◆ Brief
Lines before the one containing "Task: Click the 999.59 GB capacity box" are not wanted; restate the rest below word for word, through the last line, but drop any pictures.

════

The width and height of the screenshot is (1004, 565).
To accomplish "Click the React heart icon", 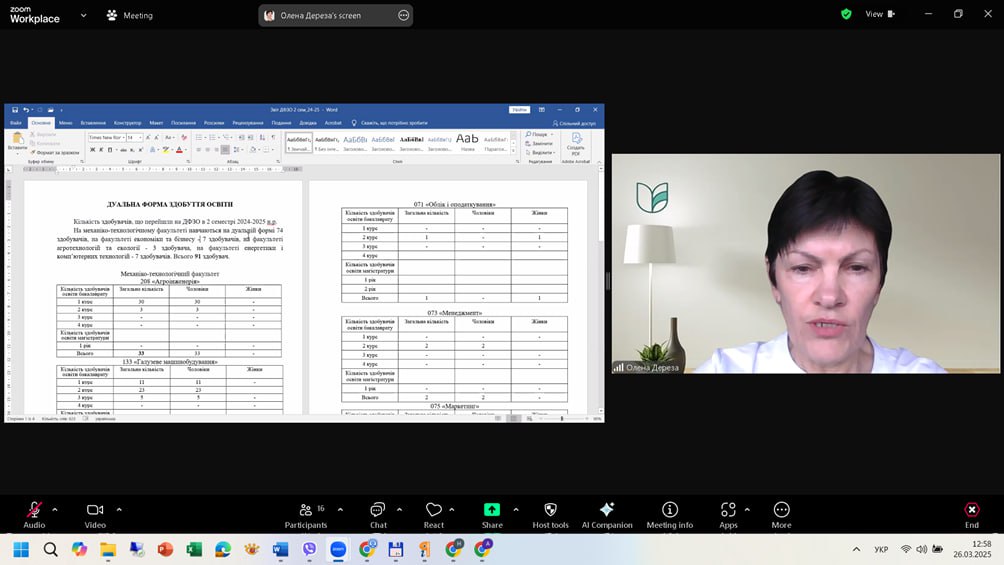I will tap(434, 511).
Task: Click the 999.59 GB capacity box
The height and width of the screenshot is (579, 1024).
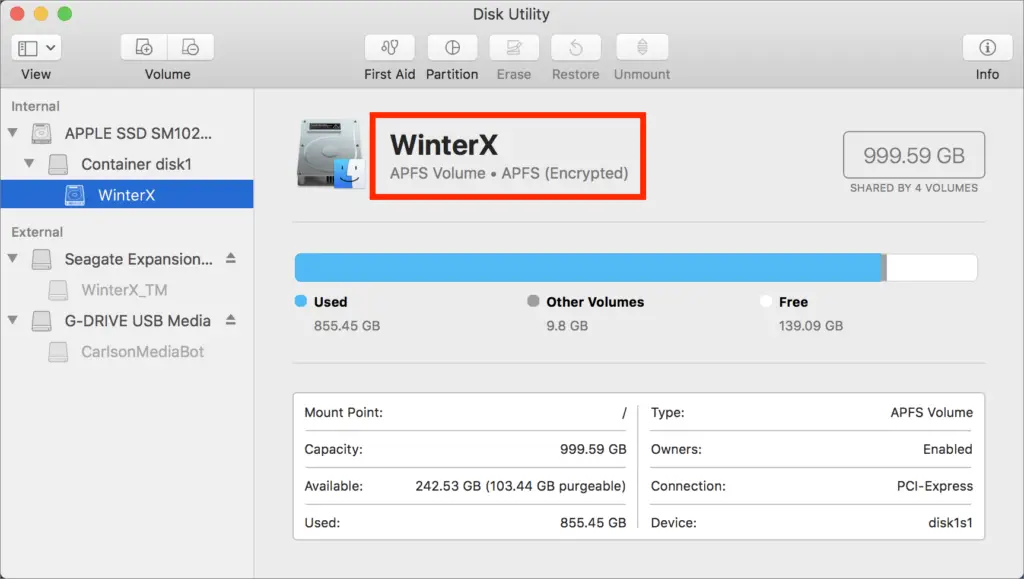Action: coord(913,155)
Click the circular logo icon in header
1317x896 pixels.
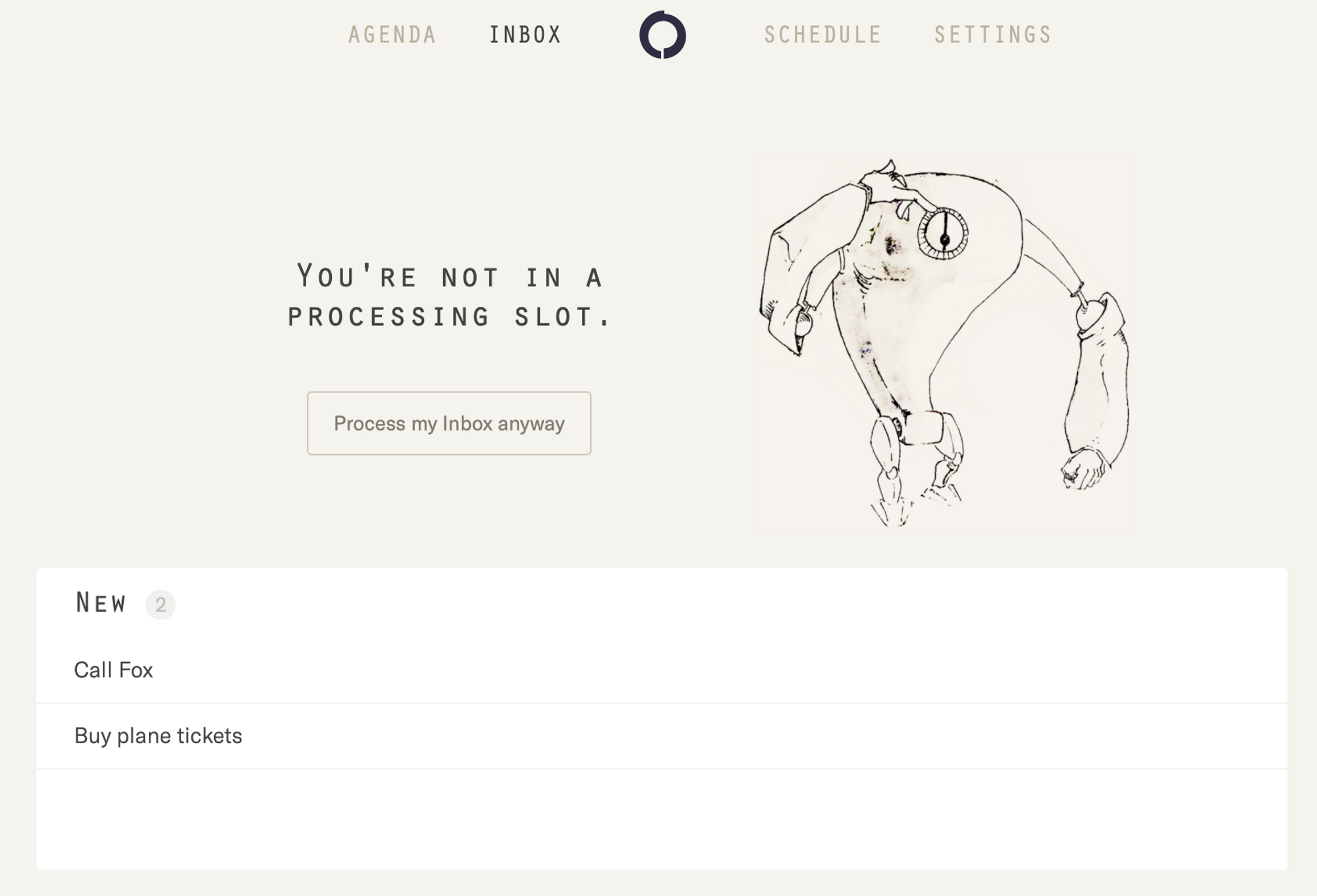(x=662, y=35)
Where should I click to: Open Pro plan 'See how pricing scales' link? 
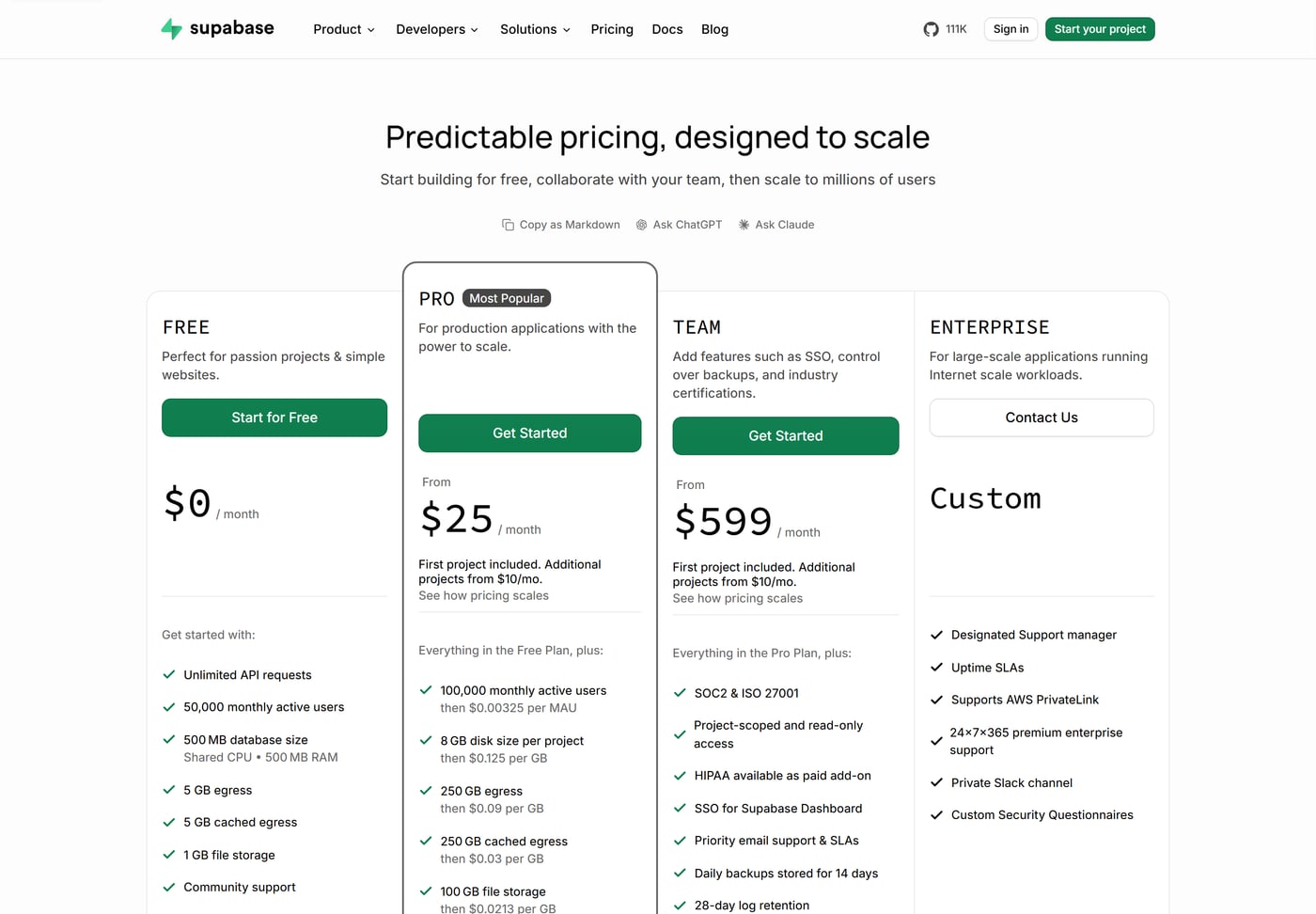483,595
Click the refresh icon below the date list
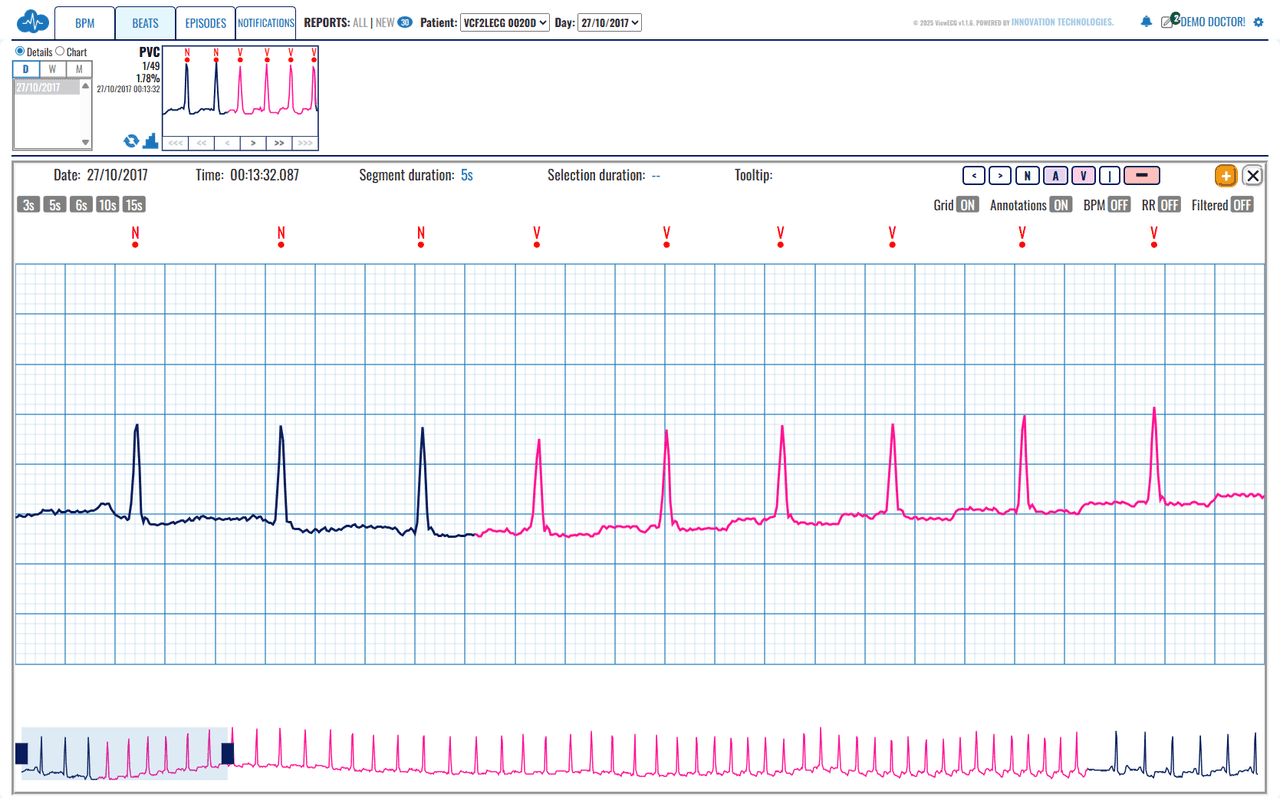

════

◆ Task response
Task: Click the 999.59 GB capacity box
The height and width of the screenshot is (579, 1024).
Action: coord(913,155)
Click the circular logo icon in header
1317x896 pixels.
(x=662, y=35)
Where should I click to: Open Pro plan 'See how pricing scales' link? 
483,595
Click the refresh icon below the date list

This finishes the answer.